Atto I - Luogo rupestre presso Reims, scena I:
I soldati inglesi piangono la sconfitta giunta dopo tante vittorie ed assieme al loro comandante Talbot discutono la via di fuga. Improvvisamente, appare Giacomo, il quale promette ai nemici di suggerire la causa delle loro sconfitte.

Scena II:
Nel giardino della reggia di Reims, Giovanna esce dalla stanza dove è in corso la festa per la vittoria in cerca di una boccata d'aria. Qui essa decide di ritornare alla propria abitazione nella foresta. Improvvisamente è raggiunta da Carlo, il quale le confessa il suo amore, «puro e spirituale», Giovanna inizialmente rifiuta, ma poco dopo ammette di ricambiare l'amore di Carlo. Giovanna è investita da una sorta di delirio: gli spiriti celesti le ricordano la rinuncia ad ogni amore profano che lei stessa aveva offerto a prezzo di vestire l'armatura.
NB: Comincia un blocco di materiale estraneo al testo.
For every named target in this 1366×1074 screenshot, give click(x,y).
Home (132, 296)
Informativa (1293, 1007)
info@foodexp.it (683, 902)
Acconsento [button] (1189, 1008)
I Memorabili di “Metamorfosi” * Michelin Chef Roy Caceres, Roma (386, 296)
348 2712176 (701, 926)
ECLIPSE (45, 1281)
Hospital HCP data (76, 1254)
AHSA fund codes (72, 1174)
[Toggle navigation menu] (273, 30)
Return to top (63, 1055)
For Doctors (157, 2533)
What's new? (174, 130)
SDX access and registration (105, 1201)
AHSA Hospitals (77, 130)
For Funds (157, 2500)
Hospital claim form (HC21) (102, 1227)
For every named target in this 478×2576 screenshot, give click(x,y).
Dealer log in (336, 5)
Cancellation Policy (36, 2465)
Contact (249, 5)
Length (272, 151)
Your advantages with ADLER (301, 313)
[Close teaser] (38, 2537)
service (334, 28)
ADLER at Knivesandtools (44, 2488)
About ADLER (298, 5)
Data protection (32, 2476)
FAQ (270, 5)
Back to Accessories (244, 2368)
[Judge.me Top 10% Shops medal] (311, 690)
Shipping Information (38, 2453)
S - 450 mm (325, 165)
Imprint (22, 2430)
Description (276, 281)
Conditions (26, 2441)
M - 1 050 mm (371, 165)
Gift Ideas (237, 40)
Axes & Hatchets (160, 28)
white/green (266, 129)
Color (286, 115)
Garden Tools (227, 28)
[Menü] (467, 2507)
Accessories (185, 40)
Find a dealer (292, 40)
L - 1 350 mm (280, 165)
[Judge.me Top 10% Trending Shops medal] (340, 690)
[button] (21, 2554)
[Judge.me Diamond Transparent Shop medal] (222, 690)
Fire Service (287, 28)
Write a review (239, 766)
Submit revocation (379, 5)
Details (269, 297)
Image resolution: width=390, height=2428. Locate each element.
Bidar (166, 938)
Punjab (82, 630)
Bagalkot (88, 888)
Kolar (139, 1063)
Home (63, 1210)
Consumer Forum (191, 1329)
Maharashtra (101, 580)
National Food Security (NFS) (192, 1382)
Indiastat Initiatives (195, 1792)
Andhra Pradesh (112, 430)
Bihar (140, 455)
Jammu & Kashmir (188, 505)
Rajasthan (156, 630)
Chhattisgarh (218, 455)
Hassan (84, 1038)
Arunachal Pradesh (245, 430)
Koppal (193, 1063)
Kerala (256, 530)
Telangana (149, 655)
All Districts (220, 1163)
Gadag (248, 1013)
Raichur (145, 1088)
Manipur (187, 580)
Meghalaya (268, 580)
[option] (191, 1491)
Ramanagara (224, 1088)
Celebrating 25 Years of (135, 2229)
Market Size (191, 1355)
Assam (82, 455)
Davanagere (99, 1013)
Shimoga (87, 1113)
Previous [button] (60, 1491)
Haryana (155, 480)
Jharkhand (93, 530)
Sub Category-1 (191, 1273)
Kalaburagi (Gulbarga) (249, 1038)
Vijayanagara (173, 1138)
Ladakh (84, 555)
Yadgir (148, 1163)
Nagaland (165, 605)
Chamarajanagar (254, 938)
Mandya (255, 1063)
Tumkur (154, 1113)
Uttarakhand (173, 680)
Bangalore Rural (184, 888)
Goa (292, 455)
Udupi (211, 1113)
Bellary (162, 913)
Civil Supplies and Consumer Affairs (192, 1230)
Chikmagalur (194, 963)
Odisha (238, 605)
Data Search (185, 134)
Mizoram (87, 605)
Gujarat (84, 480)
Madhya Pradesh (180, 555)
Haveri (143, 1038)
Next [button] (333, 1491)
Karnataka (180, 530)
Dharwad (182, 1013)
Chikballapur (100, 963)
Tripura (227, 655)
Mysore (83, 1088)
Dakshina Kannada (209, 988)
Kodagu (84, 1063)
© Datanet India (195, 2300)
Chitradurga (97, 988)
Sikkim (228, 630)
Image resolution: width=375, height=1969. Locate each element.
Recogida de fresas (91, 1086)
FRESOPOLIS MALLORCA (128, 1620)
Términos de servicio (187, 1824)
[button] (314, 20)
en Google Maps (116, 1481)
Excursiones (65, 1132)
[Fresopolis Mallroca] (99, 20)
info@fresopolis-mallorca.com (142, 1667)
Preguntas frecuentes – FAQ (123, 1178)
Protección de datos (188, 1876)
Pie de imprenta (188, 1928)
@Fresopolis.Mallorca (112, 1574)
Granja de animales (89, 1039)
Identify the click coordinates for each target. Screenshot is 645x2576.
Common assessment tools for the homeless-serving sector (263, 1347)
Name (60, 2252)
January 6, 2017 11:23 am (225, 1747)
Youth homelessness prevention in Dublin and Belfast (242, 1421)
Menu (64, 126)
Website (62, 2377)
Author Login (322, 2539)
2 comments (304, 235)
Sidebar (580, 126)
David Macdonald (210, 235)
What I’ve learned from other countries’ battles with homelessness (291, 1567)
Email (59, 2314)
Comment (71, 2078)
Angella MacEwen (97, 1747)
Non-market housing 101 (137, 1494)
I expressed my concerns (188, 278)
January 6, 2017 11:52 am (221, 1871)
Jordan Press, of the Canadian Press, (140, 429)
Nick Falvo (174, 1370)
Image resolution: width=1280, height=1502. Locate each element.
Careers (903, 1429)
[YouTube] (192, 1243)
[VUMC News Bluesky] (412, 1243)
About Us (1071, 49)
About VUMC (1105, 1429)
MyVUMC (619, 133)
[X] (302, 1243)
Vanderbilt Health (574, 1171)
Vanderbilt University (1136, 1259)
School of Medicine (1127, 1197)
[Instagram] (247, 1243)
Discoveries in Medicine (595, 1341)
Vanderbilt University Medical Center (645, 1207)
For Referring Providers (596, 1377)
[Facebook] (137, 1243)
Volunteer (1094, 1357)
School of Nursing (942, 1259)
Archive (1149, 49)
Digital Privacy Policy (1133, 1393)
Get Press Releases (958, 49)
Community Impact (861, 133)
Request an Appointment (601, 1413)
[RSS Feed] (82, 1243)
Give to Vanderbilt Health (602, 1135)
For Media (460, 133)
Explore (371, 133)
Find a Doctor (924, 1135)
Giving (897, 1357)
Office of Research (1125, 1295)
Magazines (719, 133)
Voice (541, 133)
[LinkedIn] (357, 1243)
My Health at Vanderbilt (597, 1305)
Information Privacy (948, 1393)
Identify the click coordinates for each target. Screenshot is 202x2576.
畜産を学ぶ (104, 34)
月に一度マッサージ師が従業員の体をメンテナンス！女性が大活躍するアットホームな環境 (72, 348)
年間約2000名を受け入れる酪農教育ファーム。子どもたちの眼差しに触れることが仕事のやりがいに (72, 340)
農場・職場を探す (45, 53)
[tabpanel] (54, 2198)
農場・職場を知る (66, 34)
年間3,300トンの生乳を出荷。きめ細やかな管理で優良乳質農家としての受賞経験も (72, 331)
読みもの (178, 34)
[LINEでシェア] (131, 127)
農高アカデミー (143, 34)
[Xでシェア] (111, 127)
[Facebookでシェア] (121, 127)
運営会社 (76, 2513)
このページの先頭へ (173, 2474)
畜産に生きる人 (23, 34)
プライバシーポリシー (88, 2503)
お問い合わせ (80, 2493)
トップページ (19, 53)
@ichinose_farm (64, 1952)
Arrivano nel giardino i servi che festanti chiamano il re da incoronare e Giovanna da onorare nella cattedrale. Carlo prega per Giovanna, la quale viene inondata da una schiera di spiriti malvagi che esultano per la vittoria contro l'anima della donna guerriera.

Atto II:
Piazza di Reims, a sinistra la cattedrale di S.Dionigi. La folla inneggia alla vergine guerriera. Nel frattempo arriva la processione composta da Ufficiali del Re, Grandi del regno, Araldi, paggi, fanciulle, Marescialli, Deputati, Cavalieri e Dame, Magistrati, Alabardieri e Guardie d'onore alla fine della quale vi sono Carlo e Giovanna i quali entrano nella chiesa. Nelle vicinanze c'è Giacomo che ricorda il suo dramma di padre tradito. Carlo ormai incoronato re esce dalla chiesa e annuncia che questa verrà dedicata a Giovanna. Improvvisamente avanza Giacomo, che accusa la figlia dinnanzi a tutti di rapporti con il demonio. Giovanna, sapendo che era venuta meno alla rinuncia dell'amore terreno, non sa come discolparsi: maledetta da tutti (tranne che dal Re) la fanciulla si getta nelle braccia del padre il quale la purificherà con il rogo.

Atto III:
Giovanna è imprigionata in una rocca inglese, dalla sua cella ode i suoni della battaglia che è ancora in corso e immagina il re circondato dalle truppe nemiche. Entra Giacomo, al quale Giovanna rivolge una preghiera: chiede che le sue catene siano spezzate e confessa di aver amato per un istante solo Carlo ma di essere sempre stata fedele a Dio. Giacomo, una volta compresa la purezza della figlia, le infrange le catene e la invia a combattere contro gli inglesi, Giovanna esce precipitosamente dalla rocca e si inoltra nella battaglia. Arrampicato sulla vetta della torre Giacomo osserva la figlia che combatte a fianco del re e scaccia gli inglesi. I francesi hanno vinto ed il re entra festante nella rocca perdonando il vecchio pentito. Delil, però, annuncia che Giovanna durante la battaglia è morta, Carlo profondamente costernato, vaneggia. Vede avanzare lentamente la salma della cara ormai defunta trasportata da un corteo. D'improvviso, quasi miracolosamente, Giovanna si alza riconosce il re e il padre e chiede la sua bandiera. Afferratala, vede aprirsi il cielo e discendere la Vergine Maria, essa trasfigura e muore, compianta da tutti ed accolta dagli spiriti eletti.